Francesc Artigau presents Pintura 2020-2026 , a selection of more than forty recent pieces that confirms his fidelity to a deeply narrative and emotional painting. The artist structures the exhibition itinerary as a visual novel divided into four chapters, where childhood, fragility, feminism and the footprint we leave in the world become the axes of a work that avoids spectacularity to seek the intensity of everyday gestures.
Artigau's painting maintains a rare ability to transform seemingly simple scenes into universal metaphors. His figures, silent and contained, do not impose a narrative, but rather suggest open questions about vulnerability and memory. It is a work that demands a slow gaze, far removed from the rapid consumption of images.
In a radically different vein, Robert Llimós' Contact explores the boundary between personal experience and imagination. The exhibition brings together works created from 2009 to the present day and is based on the artist's account of a supposed encounter with two extraterrestrial figures in Fortaleza, Brazil, while he was drawing outdoors.
Beyond the credibility of this experience, the artistic value of the proposal lies in its capacity to transform an intimate episode into a coherent symbolic universe. Alien figures, large-format paintings and sculptures in terracotta and bronze build an imaginary that speaks both of the immensity of the cosmos and of the inner unknowns of the human being. Llimós does not seek to prove anything; he uses mystery as a poetic resource to explore what escapes reason.
The exhibition also includes sculptures linked to Miraestels, one of the artist's most recognizable icons, installed in the Port of Barcelona. This figure, permanently oriented towards the firmament, synthesizes one of the constants of his career: the fascination with the sky as a space of questions rather than answers.

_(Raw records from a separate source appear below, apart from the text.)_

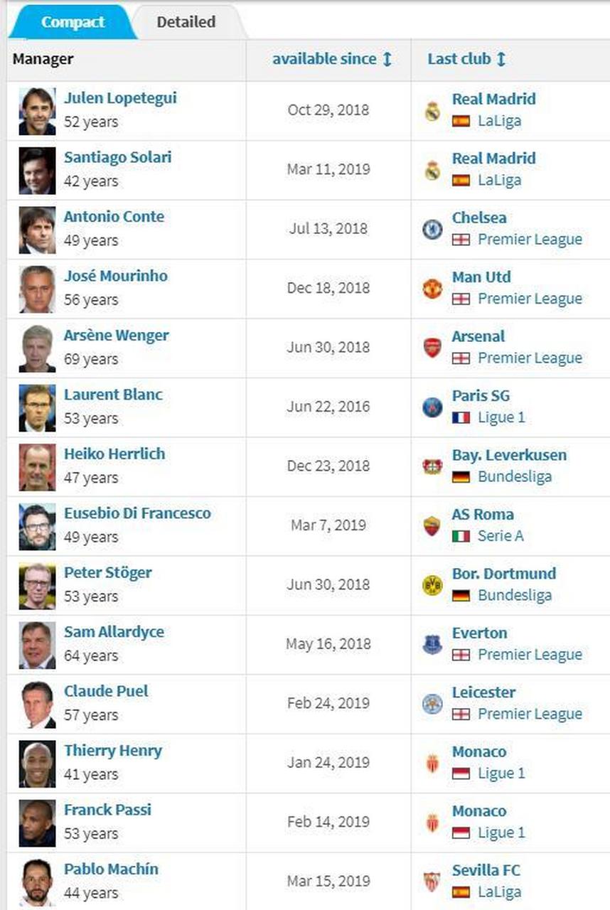This screenshot has width=610, height=910.
Task: Open Thierry Henry's profile link
Action: tap(113, 750)
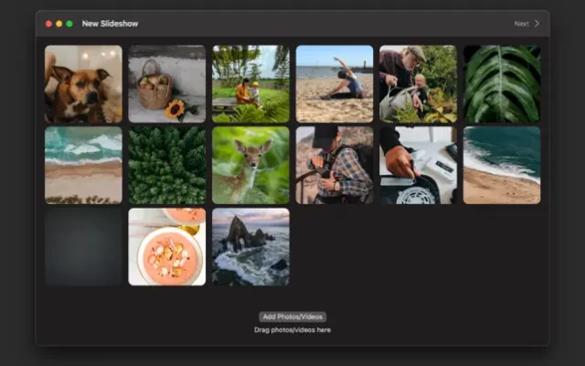Click the Add Photos/Videos button

pos(293,317)
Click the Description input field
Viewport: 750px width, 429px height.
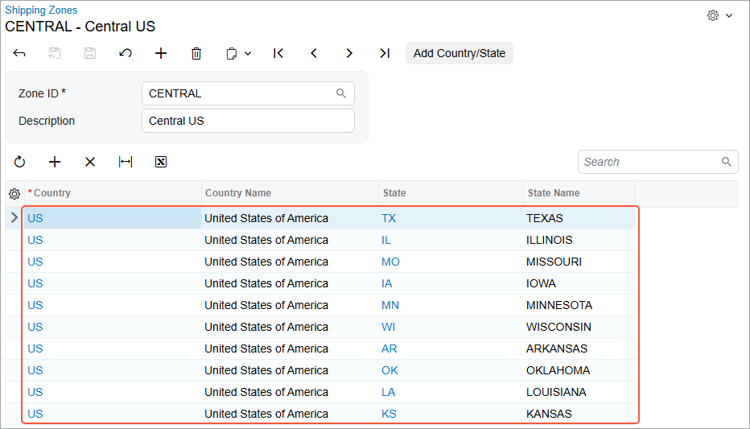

The coexistence of both exhibitions turns the Castell de Calonge into a particularly suggestive setting. If Artigau invites us to look inward, Llimós proposes to raise our gaze towards the universe. Two apparently opposite itineraries that, in reality, share the same desire: to explore the invisible territories of human experience.
The two exhibitions can be visited until August 2, offering an exceptional opportunity to discover two unique voices of contemporary Catalan art that, from different sensibilities, continue to question our time.